3.5 Xenobiotic and DNA damage stress
In addition to the intrinsic hallmarks of cancer offering a variety of stresses to the visiting microbiota, the extrinsic interventional regimens exert tremendous stress on the tumor, normal tissues, and the native microbiome in and outside the tumor-microenvironment. Cytotoxic and inhibitory effects of the xenobiotic chemotherapeutic agents on microbes, much of which are attributed to the DNA damaging traits of these chemicals, are infact well founded [54, 55]. Given that antibiotics have consistently been employed in many chemotherapies for their anti-cancer properties, the DNA damaging, inhibitory or microbicidal action of the chemotherapeutic regimens are rather expected [56]. Maier and colleagues however also demonstrated, in-vitro, the inhibitory effects of even the non-antibiotic chemotherapeutic agents on well-known commensal microorganisms of the human gut [57]. It has also been recently proven that the conventional myelosuppressive chemotherapy disrupts intestinal microbiome [58]. The heterogeneity added to the tumor-microenvironment by the (often) harsh therapeutic regimens, is therefore expected to add to the insults faced by the visiting microbes. Understanding the microbial response towards exposure to this stressful microenvironment replete with the chemotherapeutic agents can not only (potentially) describe the ecological basis of the consolidation of tumor-microbiome, but also the microbe-drug-tumor interplay.
Furthermore, microbial genetic material can also be stressed by the ROS (as described earlier) and the pool of nucleases expressed in the tumor-microenvironment. Nucleases, the enzymes that can hydrolyse nucleic acids, have consistently been perceived as promising biomarkers for cancer. This is attributed to their frequently observed overexpression, with some reports of interindividual variability, in the cancers of various types [59]. Nucleases however are also critical towards establishing innate immunity against bacteria and viruses.
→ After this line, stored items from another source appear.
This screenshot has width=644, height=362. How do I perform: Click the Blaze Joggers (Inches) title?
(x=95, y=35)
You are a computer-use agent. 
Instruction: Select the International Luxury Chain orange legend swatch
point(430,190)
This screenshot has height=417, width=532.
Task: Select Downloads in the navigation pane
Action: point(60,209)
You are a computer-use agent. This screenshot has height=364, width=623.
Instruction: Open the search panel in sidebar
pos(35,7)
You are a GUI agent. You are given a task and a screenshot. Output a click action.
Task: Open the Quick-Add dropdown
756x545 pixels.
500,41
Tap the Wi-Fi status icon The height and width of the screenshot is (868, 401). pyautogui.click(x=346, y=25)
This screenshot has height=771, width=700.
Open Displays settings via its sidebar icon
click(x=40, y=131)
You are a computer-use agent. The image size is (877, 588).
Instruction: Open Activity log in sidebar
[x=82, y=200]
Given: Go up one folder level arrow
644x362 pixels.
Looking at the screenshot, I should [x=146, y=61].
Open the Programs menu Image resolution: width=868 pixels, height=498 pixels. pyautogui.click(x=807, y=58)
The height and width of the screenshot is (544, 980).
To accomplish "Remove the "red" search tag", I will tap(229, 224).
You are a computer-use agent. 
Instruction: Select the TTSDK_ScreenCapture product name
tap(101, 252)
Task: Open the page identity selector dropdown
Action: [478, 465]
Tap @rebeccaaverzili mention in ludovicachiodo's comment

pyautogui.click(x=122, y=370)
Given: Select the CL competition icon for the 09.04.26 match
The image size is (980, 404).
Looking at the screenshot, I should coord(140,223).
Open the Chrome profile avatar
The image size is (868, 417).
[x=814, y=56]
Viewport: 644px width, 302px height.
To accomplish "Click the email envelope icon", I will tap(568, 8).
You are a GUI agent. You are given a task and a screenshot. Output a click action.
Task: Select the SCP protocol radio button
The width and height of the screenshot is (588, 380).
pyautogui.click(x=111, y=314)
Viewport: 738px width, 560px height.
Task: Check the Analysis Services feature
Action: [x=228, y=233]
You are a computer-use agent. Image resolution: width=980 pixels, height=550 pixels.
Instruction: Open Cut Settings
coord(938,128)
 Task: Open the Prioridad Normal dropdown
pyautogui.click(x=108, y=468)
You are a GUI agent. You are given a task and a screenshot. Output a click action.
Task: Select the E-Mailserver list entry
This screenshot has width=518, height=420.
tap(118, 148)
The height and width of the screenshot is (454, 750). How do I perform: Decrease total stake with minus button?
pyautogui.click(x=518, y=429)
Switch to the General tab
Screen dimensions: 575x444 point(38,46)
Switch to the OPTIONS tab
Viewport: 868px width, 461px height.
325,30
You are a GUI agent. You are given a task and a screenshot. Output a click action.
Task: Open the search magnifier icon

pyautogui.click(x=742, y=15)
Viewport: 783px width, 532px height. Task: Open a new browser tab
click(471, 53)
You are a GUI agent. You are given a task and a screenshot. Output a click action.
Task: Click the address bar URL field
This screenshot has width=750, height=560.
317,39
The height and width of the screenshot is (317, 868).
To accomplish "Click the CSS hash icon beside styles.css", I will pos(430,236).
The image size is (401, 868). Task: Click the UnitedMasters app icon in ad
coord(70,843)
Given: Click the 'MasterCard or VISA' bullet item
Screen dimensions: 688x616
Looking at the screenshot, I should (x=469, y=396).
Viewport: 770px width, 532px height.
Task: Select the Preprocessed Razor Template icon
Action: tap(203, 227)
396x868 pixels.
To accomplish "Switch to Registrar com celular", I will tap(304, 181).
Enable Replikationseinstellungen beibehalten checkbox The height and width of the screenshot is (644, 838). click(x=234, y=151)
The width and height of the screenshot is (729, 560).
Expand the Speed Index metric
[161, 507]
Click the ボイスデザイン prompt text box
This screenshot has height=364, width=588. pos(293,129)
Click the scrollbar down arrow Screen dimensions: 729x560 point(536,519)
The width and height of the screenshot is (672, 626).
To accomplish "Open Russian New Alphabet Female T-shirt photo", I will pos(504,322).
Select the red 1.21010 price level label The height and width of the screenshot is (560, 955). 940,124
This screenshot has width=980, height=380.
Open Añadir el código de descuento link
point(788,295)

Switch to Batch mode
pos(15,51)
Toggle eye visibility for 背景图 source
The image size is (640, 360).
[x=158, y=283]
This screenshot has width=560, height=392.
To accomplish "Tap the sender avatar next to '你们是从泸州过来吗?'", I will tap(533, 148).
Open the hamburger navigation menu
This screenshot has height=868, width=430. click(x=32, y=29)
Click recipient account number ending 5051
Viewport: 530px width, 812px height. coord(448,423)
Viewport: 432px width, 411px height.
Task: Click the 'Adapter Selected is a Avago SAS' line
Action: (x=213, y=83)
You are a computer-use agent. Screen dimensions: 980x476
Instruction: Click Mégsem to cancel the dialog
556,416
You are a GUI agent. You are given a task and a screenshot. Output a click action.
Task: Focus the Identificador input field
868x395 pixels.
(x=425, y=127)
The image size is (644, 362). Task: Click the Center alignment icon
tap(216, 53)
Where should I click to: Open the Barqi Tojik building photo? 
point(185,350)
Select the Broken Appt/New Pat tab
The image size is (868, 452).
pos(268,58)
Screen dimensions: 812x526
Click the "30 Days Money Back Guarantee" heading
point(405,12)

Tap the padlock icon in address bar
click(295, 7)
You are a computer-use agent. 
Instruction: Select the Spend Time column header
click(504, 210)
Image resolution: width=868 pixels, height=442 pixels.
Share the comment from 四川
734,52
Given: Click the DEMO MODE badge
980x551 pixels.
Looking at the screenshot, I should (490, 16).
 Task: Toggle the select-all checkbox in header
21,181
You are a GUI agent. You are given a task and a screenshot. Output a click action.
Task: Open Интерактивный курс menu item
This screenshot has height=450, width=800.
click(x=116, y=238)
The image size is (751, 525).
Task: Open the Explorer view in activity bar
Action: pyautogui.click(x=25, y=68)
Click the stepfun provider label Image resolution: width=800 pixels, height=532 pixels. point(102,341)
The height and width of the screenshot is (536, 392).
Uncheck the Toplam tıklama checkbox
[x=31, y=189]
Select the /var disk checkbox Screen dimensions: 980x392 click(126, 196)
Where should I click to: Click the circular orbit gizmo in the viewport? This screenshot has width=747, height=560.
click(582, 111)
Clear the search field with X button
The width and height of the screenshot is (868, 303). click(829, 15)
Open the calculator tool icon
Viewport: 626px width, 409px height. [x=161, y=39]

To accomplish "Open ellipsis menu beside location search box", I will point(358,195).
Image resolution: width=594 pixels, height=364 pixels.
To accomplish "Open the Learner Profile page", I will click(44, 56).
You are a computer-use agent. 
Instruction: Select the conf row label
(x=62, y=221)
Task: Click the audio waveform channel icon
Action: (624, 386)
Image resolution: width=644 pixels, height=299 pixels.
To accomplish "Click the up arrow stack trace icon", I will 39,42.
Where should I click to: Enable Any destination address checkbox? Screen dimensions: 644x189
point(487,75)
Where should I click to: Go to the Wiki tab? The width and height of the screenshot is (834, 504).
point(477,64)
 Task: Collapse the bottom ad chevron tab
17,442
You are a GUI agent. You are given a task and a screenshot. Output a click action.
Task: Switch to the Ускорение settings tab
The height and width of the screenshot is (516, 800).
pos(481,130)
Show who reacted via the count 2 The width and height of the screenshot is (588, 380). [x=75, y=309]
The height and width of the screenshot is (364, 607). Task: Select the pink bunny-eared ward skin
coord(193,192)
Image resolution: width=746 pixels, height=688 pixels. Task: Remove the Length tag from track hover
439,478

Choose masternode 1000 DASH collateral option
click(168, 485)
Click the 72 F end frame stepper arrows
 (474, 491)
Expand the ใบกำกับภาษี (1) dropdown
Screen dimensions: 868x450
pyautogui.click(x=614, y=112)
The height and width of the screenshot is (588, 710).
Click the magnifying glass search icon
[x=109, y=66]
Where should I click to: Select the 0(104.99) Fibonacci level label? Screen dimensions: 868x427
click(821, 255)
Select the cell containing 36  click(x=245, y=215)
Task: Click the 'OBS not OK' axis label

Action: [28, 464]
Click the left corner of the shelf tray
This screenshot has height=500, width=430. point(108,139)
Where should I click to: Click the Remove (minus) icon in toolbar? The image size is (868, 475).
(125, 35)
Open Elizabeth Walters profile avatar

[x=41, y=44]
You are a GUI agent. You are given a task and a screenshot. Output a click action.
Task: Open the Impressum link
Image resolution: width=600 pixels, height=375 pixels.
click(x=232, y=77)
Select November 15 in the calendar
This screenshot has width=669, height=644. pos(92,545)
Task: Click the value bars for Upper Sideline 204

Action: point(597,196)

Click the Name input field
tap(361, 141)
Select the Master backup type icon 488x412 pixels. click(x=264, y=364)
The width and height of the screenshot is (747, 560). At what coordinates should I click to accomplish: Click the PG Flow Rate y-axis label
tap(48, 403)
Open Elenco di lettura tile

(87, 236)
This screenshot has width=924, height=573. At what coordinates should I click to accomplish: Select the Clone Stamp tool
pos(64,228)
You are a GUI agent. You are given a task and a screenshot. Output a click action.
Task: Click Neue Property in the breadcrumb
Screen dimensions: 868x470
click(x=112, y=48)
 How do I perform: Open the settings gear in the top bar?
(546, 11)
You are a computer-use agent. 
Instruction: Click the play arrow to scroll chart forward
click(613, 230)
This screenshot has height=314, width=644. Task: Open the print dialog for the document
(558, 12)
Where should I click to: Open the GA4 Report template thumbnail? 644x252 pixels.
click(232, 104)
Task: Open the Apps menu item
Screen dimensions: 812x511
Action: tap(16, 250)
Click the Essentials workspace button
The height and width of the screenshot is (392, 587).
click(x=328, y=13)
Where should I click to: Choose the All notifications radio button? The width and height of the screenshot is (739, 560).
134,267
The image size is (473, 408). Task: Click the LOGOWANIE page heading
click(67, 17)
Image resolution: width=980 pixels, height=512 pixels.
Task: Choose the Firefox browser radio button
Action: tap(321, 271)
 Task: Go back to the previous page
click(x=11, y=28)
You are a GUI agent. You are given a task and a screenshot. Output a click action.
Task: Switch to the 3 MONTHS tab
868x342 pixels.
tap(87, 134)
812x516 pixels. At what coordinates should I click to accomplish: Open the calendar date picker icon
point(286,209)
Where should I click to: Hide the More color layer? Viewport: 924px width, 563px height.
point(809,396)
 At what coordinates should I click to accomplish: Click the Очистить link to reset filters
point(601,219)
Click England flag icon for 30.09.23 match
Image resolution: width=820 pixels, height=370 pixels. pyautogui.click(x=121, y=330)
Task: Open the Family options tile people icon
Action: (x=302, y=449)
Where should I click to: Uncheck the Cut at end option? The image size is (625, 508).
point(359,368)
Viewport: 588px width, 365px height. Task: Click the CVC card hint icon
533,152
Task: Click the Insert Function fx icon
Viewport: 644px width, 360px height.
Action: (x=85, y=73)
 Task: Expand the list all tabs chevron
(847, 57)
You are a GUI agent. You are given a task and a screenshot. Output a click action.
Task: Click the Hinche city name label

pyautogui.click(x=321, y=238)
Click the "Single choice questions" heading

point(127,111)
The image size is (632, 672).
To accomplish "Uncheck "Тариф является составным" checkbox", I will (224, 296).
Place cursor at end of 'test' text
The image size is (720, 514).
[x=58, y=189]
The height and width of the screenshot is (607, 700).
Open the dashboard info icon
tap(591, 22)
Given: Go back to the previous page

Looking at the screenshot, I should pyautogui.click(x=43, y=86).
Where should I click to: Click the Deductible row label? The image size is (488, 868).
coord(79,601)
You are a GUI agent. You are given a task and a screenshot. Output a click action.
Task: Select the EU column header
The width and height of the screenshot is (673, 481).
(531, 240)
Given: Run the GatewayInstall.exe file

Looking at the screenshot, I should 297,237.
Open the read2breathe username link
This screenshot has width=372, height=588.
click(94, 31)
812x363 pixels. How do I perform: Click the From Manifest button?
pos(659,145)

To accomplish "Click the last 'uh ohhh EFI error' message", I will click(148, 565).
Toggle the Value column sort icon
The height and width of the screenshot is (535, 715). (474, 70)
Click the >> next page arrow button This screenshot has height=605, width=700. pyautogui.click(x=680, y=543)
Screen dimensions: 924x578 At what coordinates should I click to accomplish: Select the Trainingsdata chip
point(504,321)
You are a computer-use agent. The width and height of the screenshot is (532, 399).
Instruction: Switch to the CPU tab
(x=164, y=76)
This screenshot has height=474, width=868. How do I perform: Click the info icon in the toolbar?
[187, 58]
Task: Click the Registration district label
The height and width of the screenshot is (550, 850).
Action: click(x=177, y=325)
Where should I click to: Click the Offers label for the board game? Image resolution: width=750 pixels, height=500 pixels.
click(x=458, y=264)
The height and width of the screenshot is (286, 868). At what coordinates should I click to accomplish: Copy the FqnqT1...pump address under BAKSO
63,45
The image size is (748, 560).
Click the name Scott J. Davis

This is achieved through pattern recognition receptor (PRR) mediated pathways, which are aberrantly expressed in tumors [60]. These nucleic acid degraders, ranging from exonucleases to endonucleases, are known to be expressed intracellularly, extracellularly as well as ‘on the membrane’ of cancer cells, marking their omnipresence in the tumor-microenvironment [61]. While the functional significance of the largely overexpressed tumoral nucleases remain to be fully understood, studies have associated their overexpression with aggravated tumor growth and digressive response to chemotherapy [59]. Notably, nucleases can also have bacterial origin, predominantly employed in the bacterial warfare for survival in the competitive environments, targeting the non-self microbes and host cells. Regardless of the origin, the targeting of the genetic material and other accessible nucleic acids of the tumoral microbiome, can expose the microbiota to a heightened DNA damage stress and immune surveillance. Microbial response to these multipronged stresses on their genetic material is an important factor deserving attention, for an overall functional understanding of tumor associated microbial communities.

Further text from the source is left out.